By contrast, elephant shrews and tree shrews exhibit monogamy in that the home ranges of an adult male and an adult female coincide (FitzGibbon, 1997; Gould, 1978; Kawamichi and Kawamichi, 1979, 1982; Nowak, 1999; Rathbun, 1979; Sauer, 1973) (Figure 1). In elephant shrews the adult pair has no social contacts (FitzGibbon, 1997; Rathbun, 1979; Sauer, 1973) and their social organization can therefore be referred to as spatial monogamy. In wild tree shrews, the situation remains somewhat unclear. Kawamichi and Kawamichi (1979) report that in common tree shrews (Tupaia glis), 18% of encounters were social encounters and that one-third of these social encounters occurred between an adult male and an adult female. The majority of these intersexual encounters occur between partners (Kawamichi and Kawamichi, 1979). It is not known whether partners share their sleeping sites in the wild, but in captivity, the adult pair shares a nest (Martin, 1968). Pen-tailed tree shrews (Ptilocercus lowii) also occur in pairs, but Madras tree shrews (Anathana ellioti) are mostly seen alone and do not share their nests (Chorazyna and Kurup, 1975; Emmons, 2000; Gould, 1978; Nowak, 1999).

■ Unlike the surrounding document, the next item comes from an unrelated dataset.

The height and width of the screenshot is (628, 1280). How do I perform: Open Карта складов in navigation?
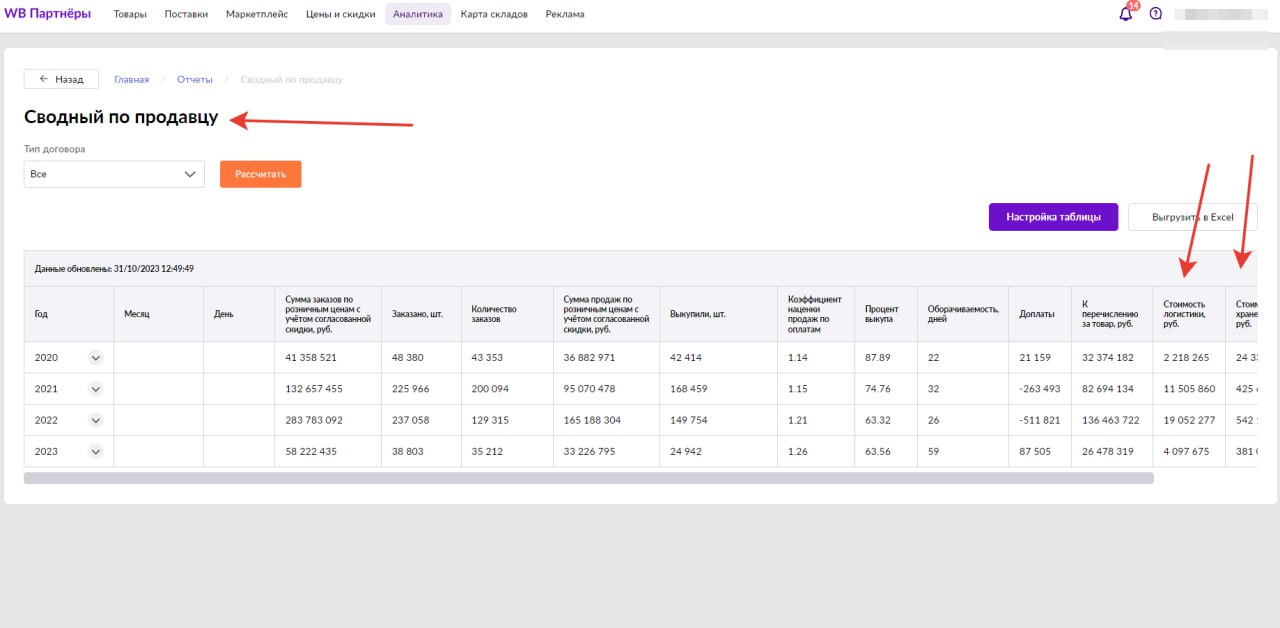tap(494, 14)
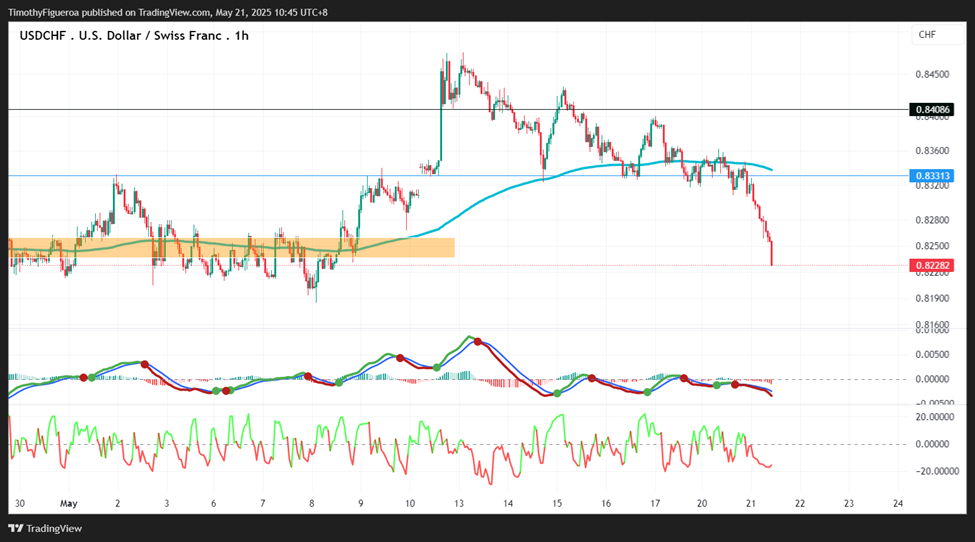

Nothing is known regarding the social organization of flying lemurs, except that individuals forage solitarily and may share sleeping sites (Nowak, 1999). This would indicate that their social organization is of the dispersed type (Figure 1).

Insectivores, tree shrews, and elephant shrews all seem to be relatively close to the ancestral placental stock. It remains unclear, however, which of these orders is most representative of the ancestral placental stock. There are still two possible interpretations regarding the ancestral pattern of social organization in placental mammals: promiscuity and spatial monogamy.

Didelphids and dasyurids generally have a nonsocial lifestyle and the males compete over estrous females (e.g., Bradley, 1997; Buchman and Guiler, 1977; Collins, 1973; Cuttle, 1982; Fleming, 1972; Fox and Whitford, 1982; Jarman and Kruuk, 1996; Lazenby-Cohen and Cockburn, 1988; Morton, 1978; Nowak, 1999; Righetti, 1996; Ryser, 1992; Serena and Soderquist, 1989; Soderquist, 1995; Sunquist et al., 1987; Woolley, 1991). The available data strongly suggest promiscuity to be the dominant pattern of social organization among those marsupials that are believed to approach the ancestral marsupial condition most closely (Müller and Thalmann, 2000) (Figure 1). The available data also suggest promiscuity to be the pattern of social organization present in the monotremes (e.g., Augee et al., 1975; Brattstrom, 1973; Gardner and Serena, 1995; Griffiths, 1978; Gust and Handasyde, 1995; Nowak, 1999; Serena, 1994). It is therefore most likely that promiscuity, being the dominant pattern of social organization among "primitive" mammals, represents the ancestral condition for mammals in general (Müller and Thalmann, 2000) (Figure 1).